It was not the first such fire to grip Rome. In fact, several other major fires are recorded in the decades prior, going all the way back to 6 C.E. and the fire which led to the creation of the Cohortes Vigiles, city watch and firefighters who helped to combat the Great Fire of 64 C.E.
In spite of their efforts, the fire burned out of control for six days. When it was eventually brought to heel, it reignited again and burned for another three days before damage could be assessed. Once it was finally put out, two-thirds of Rome had been devastated. The city, at the time, was divided into 14 districts, three of which had been completely destroyed, while many others were reduced to little more than ruins. Only four escaped without major damage.
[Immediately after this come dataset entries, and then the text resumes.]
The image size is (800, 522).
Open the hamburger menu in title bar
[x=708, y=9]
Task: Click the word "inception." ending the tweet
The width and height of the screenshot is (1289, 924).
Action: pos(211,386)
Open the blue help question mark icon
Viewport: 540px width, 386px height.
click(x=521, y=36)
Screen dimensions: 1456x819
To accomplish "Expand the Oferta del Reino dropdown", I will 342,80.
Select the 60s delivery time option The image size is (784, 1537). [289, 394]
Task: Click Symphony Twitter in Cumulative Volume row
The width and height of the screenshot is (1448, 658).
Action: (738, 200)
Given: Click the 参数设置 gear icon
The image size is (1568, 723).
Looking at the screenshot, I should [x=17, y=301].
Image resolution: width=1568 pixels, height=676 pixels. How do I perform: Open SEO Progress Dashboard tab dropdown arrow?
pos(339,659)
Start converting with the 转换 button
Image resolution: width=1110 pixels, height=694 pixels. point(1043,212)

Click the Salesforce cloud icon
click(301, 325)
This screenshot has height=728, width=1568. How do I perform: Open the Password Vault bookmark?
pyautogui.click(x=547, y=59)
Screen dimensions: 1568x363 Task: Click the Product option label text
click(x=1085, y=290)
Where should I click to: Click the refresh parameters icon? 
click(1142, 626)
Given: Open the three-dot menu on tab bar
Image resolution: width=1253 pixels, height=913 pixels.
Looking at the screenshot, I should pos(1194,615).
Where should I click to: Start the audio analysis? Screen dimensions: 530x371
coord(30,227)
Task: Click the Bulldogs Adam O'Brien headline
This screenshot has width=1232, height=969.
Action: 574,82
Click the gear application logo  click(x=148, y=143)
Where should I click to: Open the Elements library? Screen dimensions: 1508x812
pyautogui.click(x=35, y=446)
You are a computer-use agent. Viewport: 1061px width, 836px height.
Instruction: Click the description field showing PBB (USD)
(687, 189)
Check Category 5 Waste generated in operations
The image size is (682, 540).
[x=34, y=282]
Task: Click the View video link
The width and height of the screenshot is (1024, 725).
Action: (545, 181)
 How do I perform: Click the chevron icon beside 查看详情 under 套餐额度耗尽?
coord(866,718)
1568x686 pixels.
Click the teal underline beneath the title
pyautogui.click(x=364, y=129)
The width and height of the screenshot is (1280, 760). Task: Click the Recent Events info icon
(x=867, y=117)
Beginning in an area of densely-packed buildings and narrow alleys, with no large structures or open spaces to slow the spread of the fire, it is perhaps no wonder that it raged out of control. However, there were accounts, even then, suggesting more nefarious causes, including claims that fires were starting in buildings far from the central conflagration, and that looters and arsonists were throwing torches into buildings and otherwise hindering the efforts of firefighters to stop the blaze.
So, what was Nero actually doing while Rome burned? Unfortunately, the closest thing we have to contemporary records of the event were those produced by Roman senator Tacitus nearly half a century after the fact. This, combined with a couple of other accounts from the second century CE give us most of our historical data about the fire, its aftermath, and what, if anything, Nero had to do with it.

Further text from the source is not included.